* **The problem**
Counting every line in the entries below where the word "accomplish" occurs, report how many there are. Give only that number.

··· Records for processing

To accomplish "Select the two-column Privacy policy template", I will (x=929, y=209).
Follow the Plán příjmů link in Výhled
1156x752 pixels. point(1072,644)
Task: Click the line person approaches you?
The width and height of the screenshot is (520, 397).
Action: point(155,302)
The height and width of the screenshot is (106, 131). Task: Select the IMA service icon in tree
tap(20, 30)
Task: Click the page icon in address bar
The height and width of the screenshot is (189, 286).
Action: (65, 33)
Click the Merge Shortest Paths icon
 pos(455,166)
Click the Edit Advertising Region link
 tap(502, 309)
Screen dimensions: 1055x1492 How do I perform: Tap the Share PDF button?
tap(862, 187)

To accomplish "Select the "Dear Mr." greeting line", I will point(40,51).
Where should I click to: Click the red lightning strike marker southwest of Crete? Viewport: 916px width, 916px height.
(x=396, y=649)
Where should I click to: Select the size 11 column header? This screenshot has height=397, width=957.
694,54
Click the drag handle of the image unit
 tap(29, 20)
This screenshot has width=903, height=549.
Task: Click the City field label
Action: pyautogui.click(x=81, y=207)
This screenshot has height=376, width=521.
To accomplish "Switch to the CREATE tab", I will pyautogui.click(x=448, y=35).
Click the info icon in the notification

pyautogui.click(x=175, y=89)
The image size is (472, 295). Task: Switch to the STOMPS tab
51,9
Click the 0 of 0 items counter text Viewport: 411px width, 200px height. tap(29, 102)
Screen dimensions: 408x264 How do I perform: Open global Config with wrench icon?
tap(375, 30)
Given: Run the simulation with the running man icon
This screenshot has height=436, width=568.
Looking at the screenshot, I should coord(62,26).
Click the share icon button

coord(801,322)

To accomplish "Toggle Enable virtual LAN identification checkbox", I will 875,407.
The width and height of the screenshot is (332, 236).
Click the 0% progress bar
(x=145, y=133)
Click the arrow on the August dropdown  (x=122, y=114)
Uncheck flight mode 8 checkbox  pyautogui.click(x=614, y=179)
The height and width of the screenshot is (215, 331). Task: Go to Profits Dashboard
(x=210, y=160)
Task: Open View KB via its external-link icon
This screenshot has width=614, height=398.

······

* **Task response**
4